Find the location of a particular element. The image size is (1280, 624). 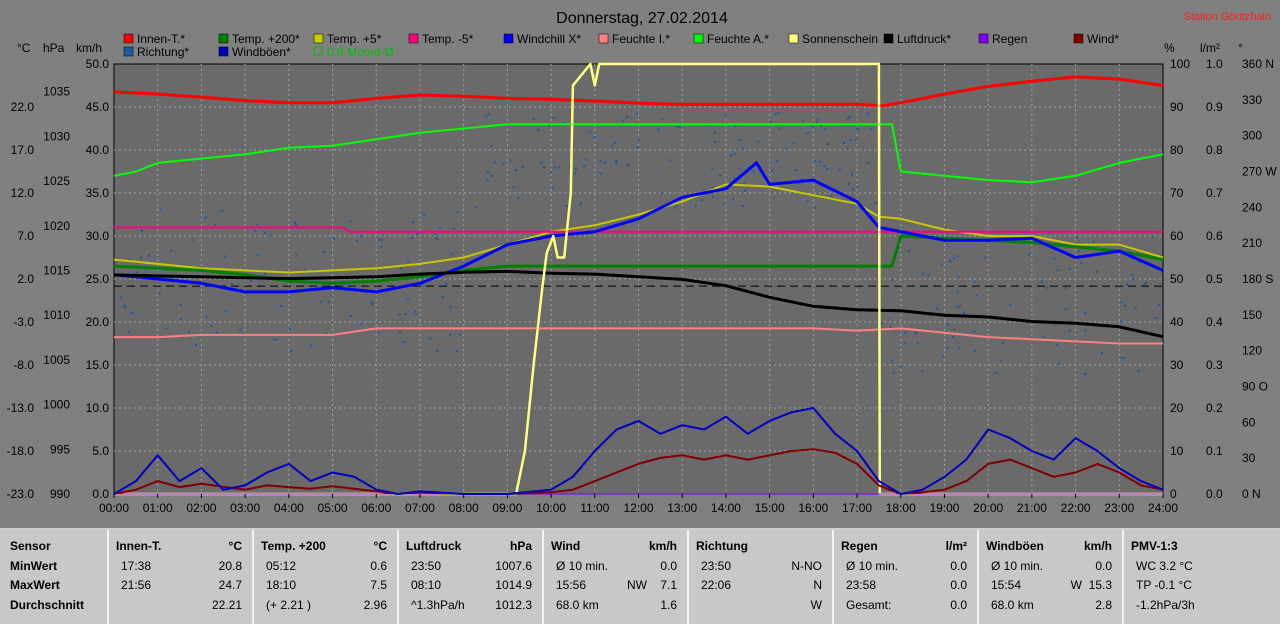

y-tick-temp: -8.0 is located at coordinates (24, 365).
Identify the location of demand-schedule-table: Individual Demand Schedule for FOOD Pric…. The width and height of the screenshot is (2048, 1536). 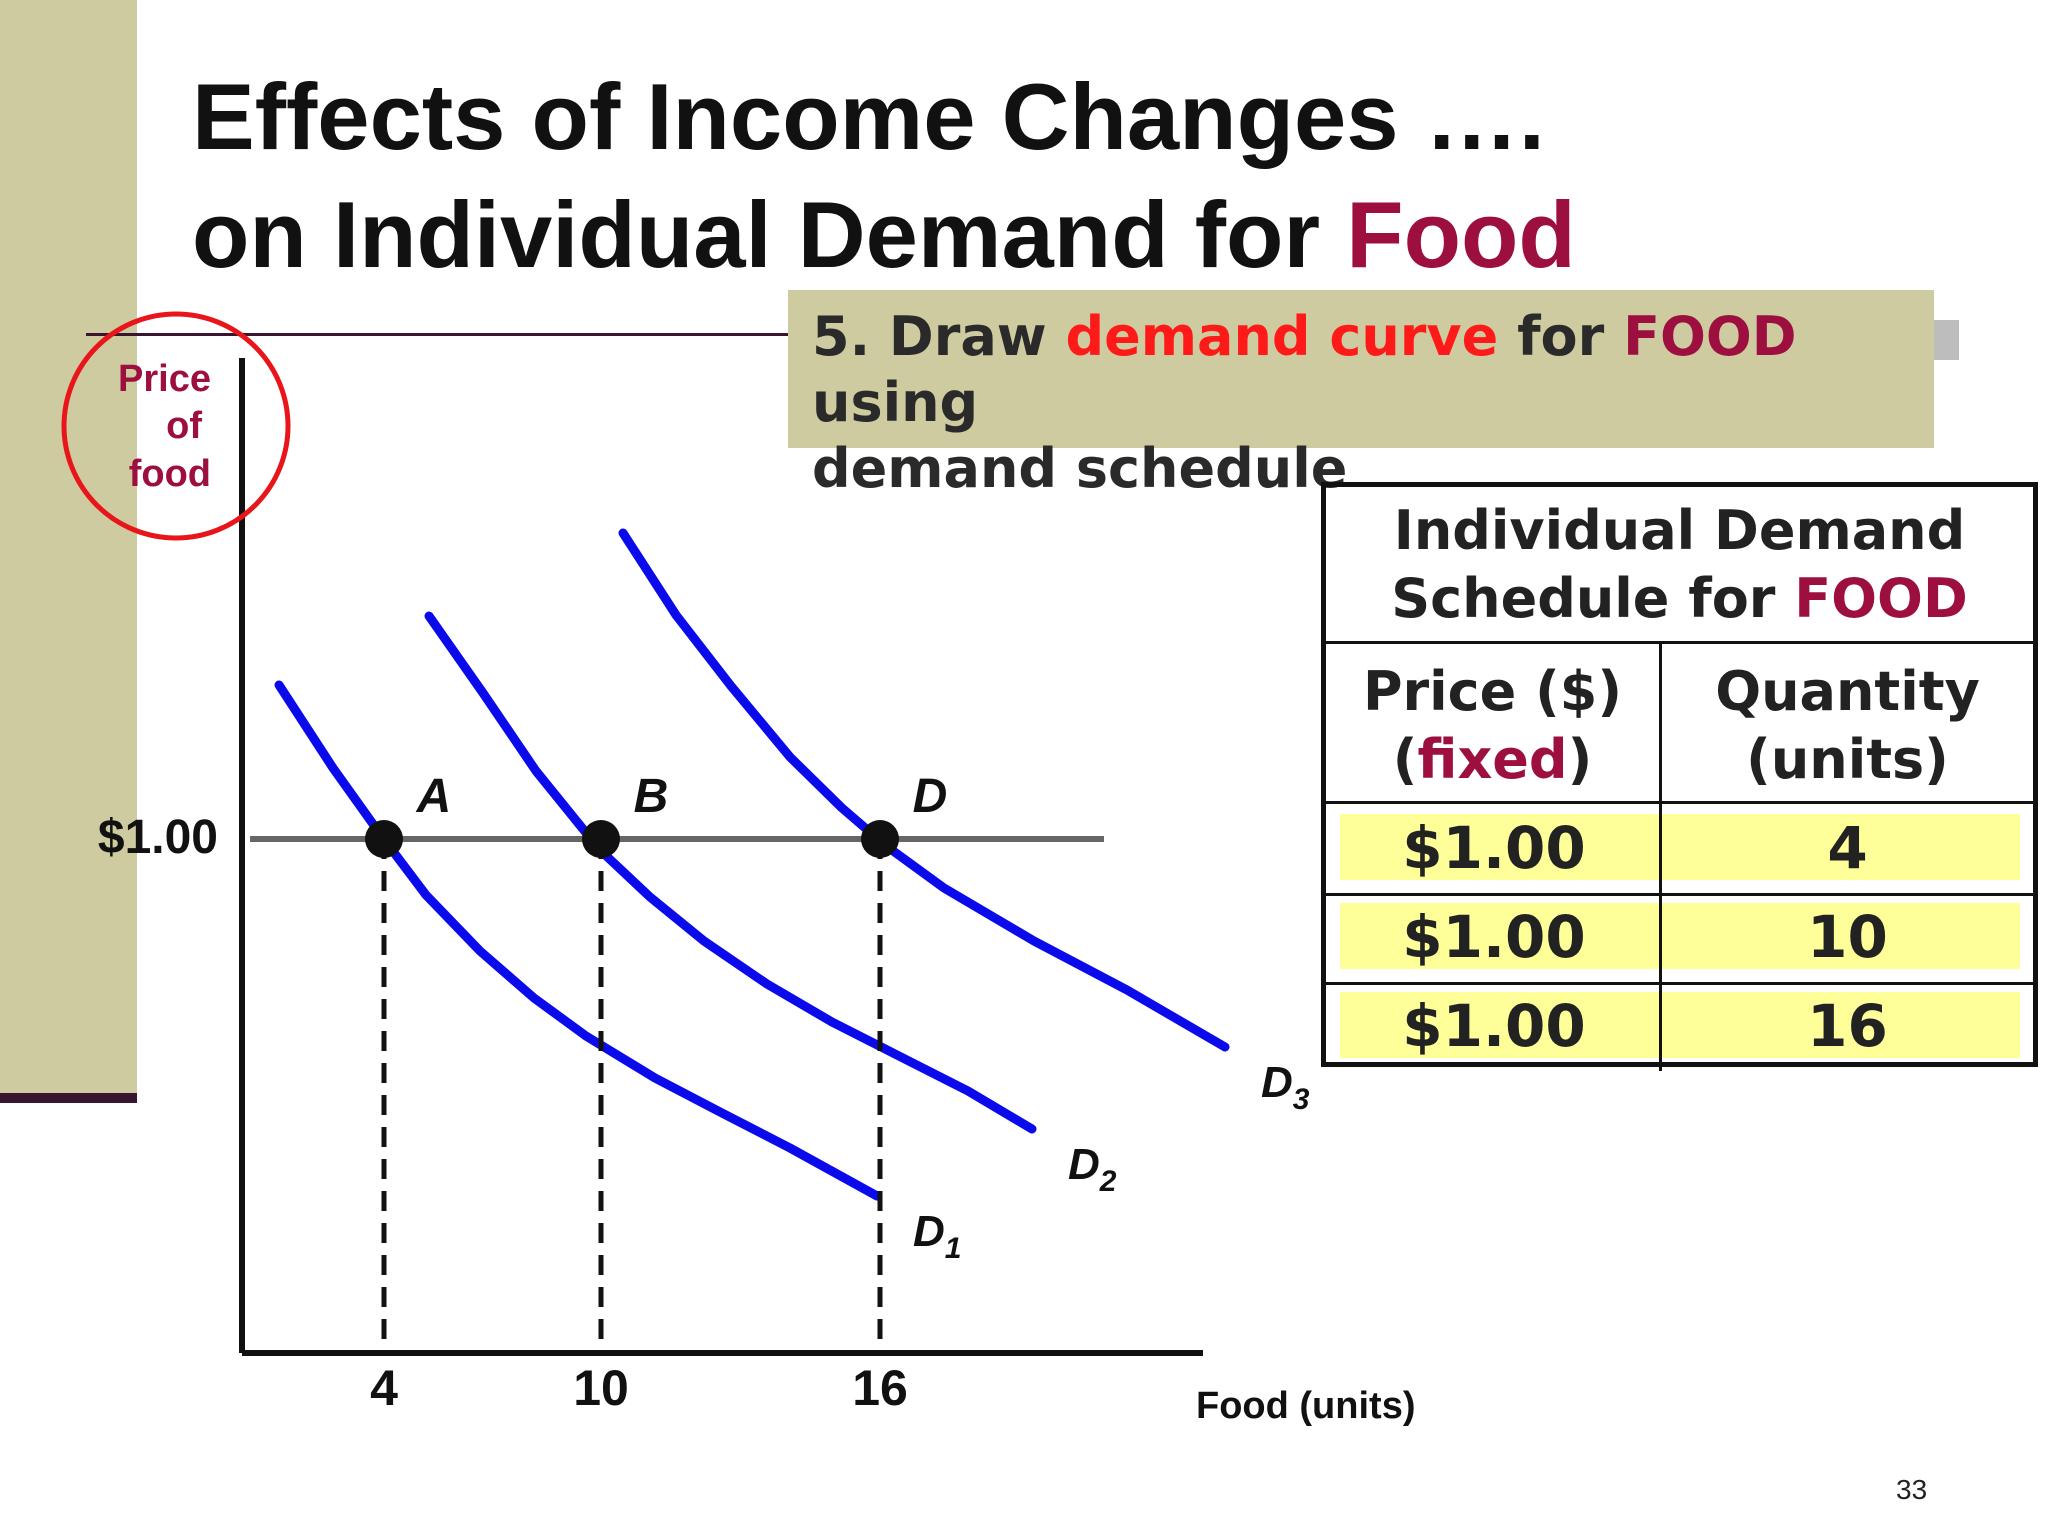
(1680, 776).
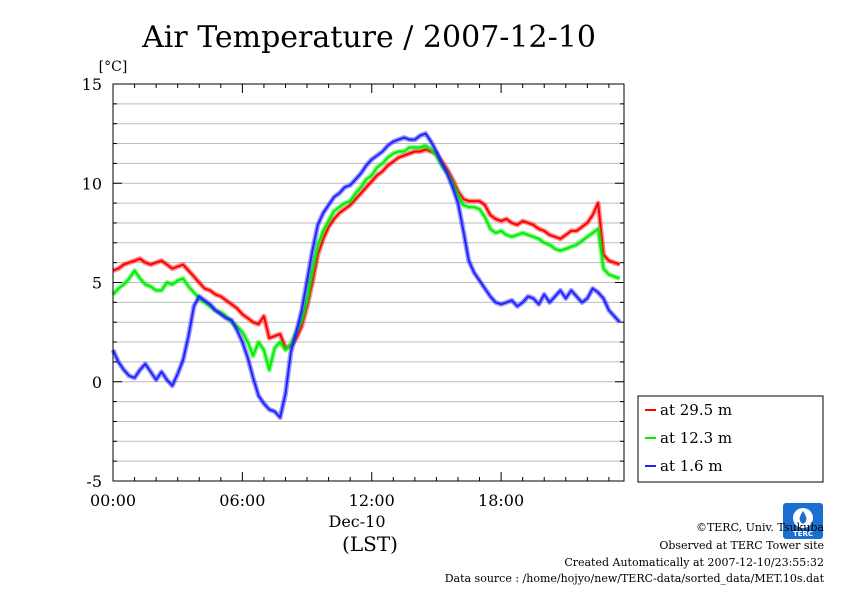 The image size is (842, 595). I want to click on legend-label: at 1.6 m, so click(692, 466).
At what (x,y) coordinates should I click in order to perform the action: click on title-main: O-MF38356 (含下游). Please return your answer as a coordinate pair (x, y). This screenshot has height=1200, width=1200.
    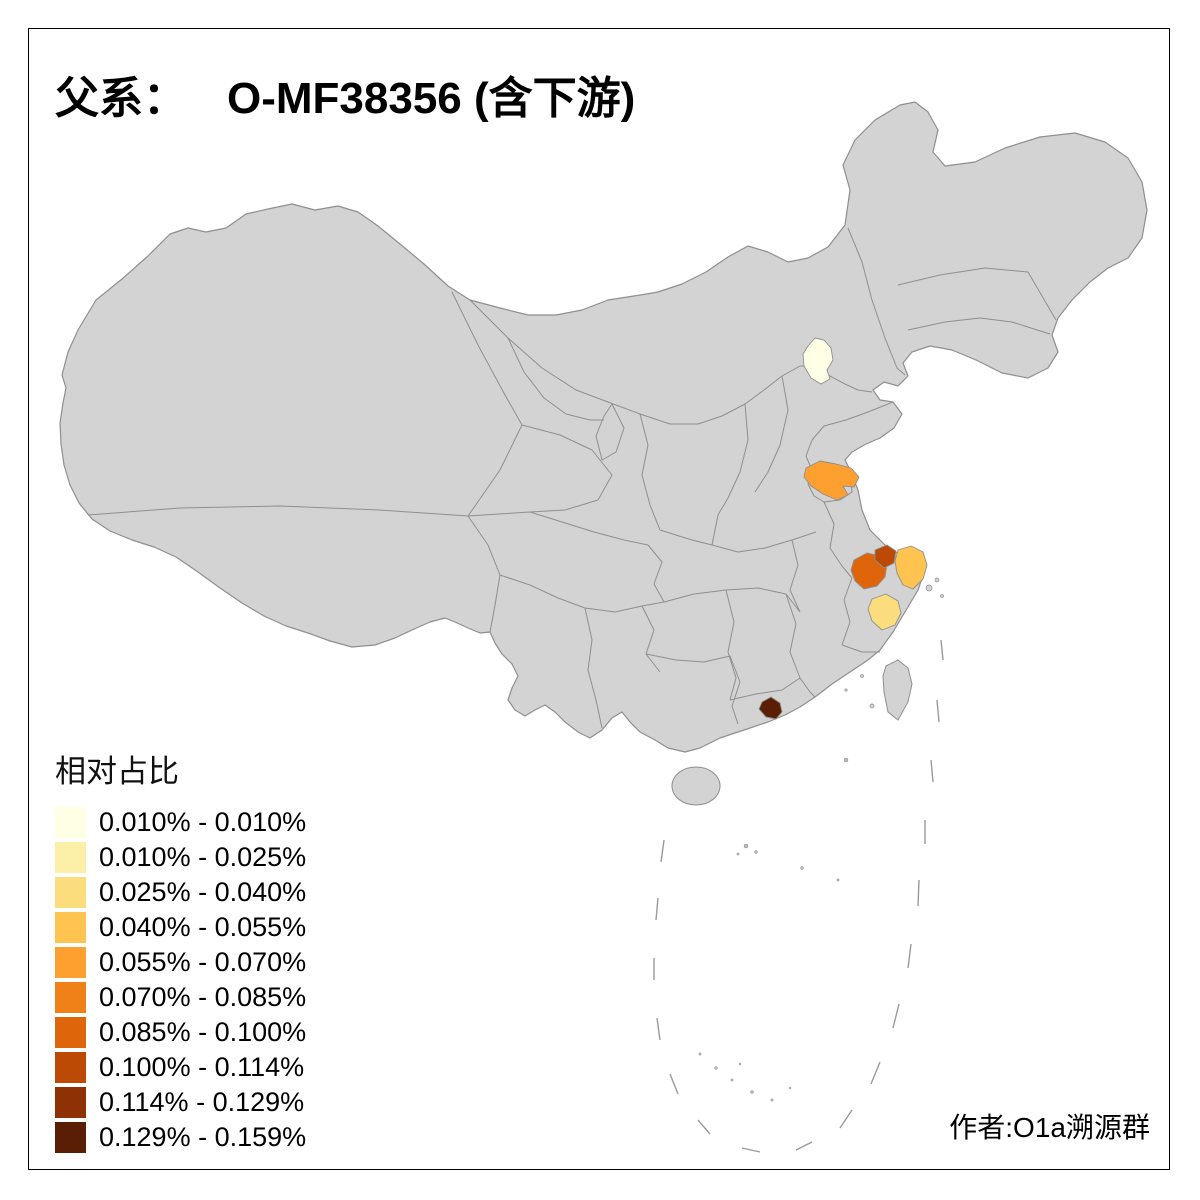
    Looking at the image, I should click on (432, 98).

━━━━━━━━

> AIM OF THE TASK: Rewrite the lines above as a numbered list, skipping the blank lines and leaving out the pictures.

> YOUR RESPONSE:
1. Find the location of a particular element. The image size is (1280, 624). 
2. y-tick-temp: -8.0 is located at coordinates (24, 365).
3. Identify the location of demand-schedule-table: Individual Demand Schedule for FOOD Pric…. The width and height of the screenshot is (2048, 1536). 
4. (1680, 776).
5.  The image size is (842, 595). I want to click on legend-label: at 1.6 m, so click(692, 466).
6. At what (x,y) coordinates should I click in order to perform the action: click on title-main: O-MF38356 (含下游). Please return your answer as a coordinate pair (x, y). This screenshot has height=1200, width=1200.
7.     Looking at the image, I should click on (432, 98).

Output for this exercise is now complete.